# [Instructions]
1. In the thread below on the alternate pool list, by what date must the stated requirements be met for a "Re-Interview" to be requested?
2. From the thread below on the alternate pool list, rewrite the paragraph beginning "That would definitely be a good place to start" as a short bulleted list that keeps its main facts.
3. Decide whether each statement agrees with the thread below on the alternate pool list. Answer yes or no for each, and quote the words from the thread that decide it.
(a) Completing two or more post-secondary trade-related classes is one way to qualify to request a re-interview.
(b) sparky970 is certain that the local has a material handler classification.
(c) The Monday interview came from an ad seen on Craigslist.

# [Source]
§

# Alternate Pool List



## Dillinger4 (Feb 8, 2014)

Just received a letter from my local stating that I was placed on an alternate pool list for possible enrollment in the future. Is there any positive in this?


----------



## ddyoung (Sep 15, 2012)

what the heck does that mean? what is an alternate pool list ?


----------



## Dillinger4 (Feb 8, 2014)

From the letters wording it sounds like they put you on file for two years with your name and interview score active for the duration of that time frame. 

There was also some stuff about requesting a "Re-Interview" providing specific requirements are met before May 1st of 2016 i.e. 1,000 hours of electrical construction work experience or successful completion of two or more post secondary trade related classes.


----------



## ddyoung (Sep 15, 2012)

My geuss is that if you do what it says in the letter then you'll have a real GOOD shot at that point, ..if they weren't interested at all you would have probably not gotten that letter ...that certainly sounds positive to me for sure...I know that any hoop you have to jump through is worth it, I can guarantee that..good luck.


----------



## Dillinger4 (Feb 8, 2014)

Yeah I was thinking the same thing. If they didn't like me they would of just sent me out a letter saying that I didn't get in. I guess they want to see how bad I really want it. The only problem is now I have to figure out how to get this 1,000 hours of experience.


----------



## MDShunk (Jan 7, 2007)

Alternate pool is where you play with your left hand. Practice makes perfect. Hard to make the trick shots, though. :jester:


----------



## Dillinger4 (Feb 8, 2014)

The only thing I am doing now is sitting home playing pocket pool. :laughing:


----------



## sparky970 (Mar 19, 2008)

Not sure if your local has a material handler classification, but if you worked as one you could gain some knowledge of tools and materials. Might be a good place to start.


----------



## Dillinger4 (Feb 8, 2014)

That would definitely be a good place to start but I don't think my local has something like that. I applied for a couple of laborer jobs this week just to at least get me on some job sites but haven't heard anything yet. Trying to go the 1,000 hours of experience doesn't seem feasible because not only is it impossible to get hired as an electricians helper with no experience I couldn't see someone hiring you knowing you were gong to bail for the union in a year.


----------



## MDShunk (Jan 7, 2007)

Dillinger4 said:


> .... I couldn't see someone hiring you knowing you were gong to bail for the union in a year.


You'd be incredibly foolish to reveal this information.


----------



## NacBooster29 (Oct 25, 2010)

Personally i wouldnt sit around waiting for a turn to work. I would be looking elsewhere. 
There is work out there, you dont need to jump through hoops to have a job.


----------



## Spunk#7 (Nov 30, 2012)

Union contractors hire non-union help off the street. I'd suggest you try a few. If you could catch on with a union contractor,they could be your best reference.


----------



## Dillinger4 (Feb 8, 2014)

MDShunk said:


> You'd be incredibly foolish to reveal this information.


Of course, which is why I wouldn't say anything if I was hired by a non-union contractor but it's not in my nature to lead someone on or waste their time.


----------



## Dillinger4 (Feb 8, 2014)

Spunk#7 said:


> Union contractors hire non-union help off the street. I'd suggest you try a few. If you could catch on with a union contractor,they could be your best reference.


I have an interview on Monday for an electrician a couple of towns away. I noticed an ad on Craigslist looking for someone with some experience in residential electrical wiring so I applied. Maybe this guy is a union contractor.

§

# [Record list]
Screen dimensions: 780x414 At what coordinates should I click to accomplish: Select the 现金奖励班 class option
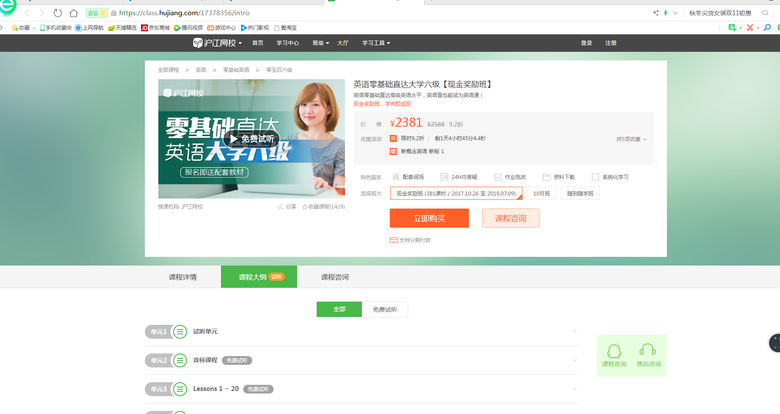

§

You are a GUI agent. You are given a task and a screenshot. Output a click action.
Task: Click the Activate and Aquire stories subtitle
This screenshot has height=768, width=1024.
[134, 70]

§

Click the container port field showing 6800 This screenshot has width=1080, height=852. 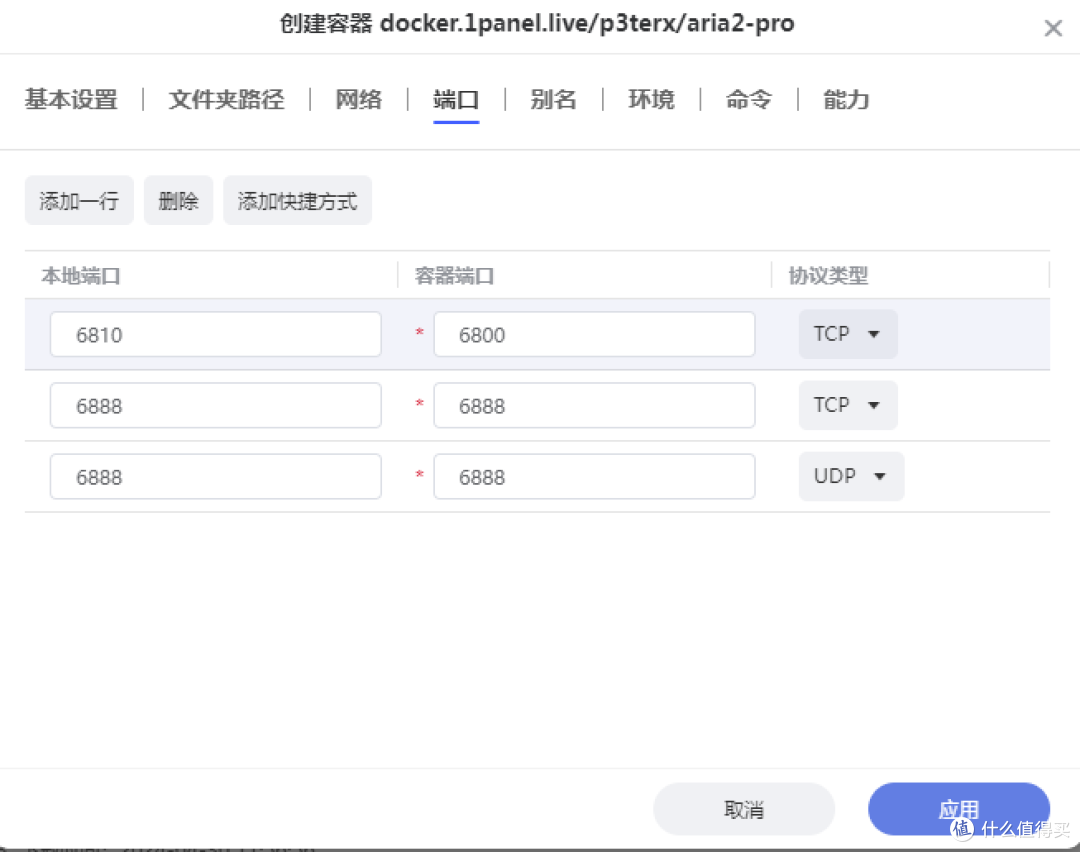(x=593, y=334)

§

# [Results for each task]
1. Before May 1st of 2016.

2.
- The writer agrees it would be a good place to start but doesn't think their local has something like that.
- This week the writer applied for a couple of laborer jobs to get onto some job sites but hasn't heard anything yet.
- Getting 1,000 hours of experience doesn't seem feasible, because it is impossible to get hired as an electrician's helper with no experience.
- The writer also can't see anyone hiring someone who would leave for the union in a year.

3.
(a) Yes: "successful completion of two or more post secondary trade related classes"
(b) No: "Not sure if your local has a material handler classification"
(c) Yes: "I noticed an ad on Craigslist looking for someone with some experience in residential electrical wiring so I applied."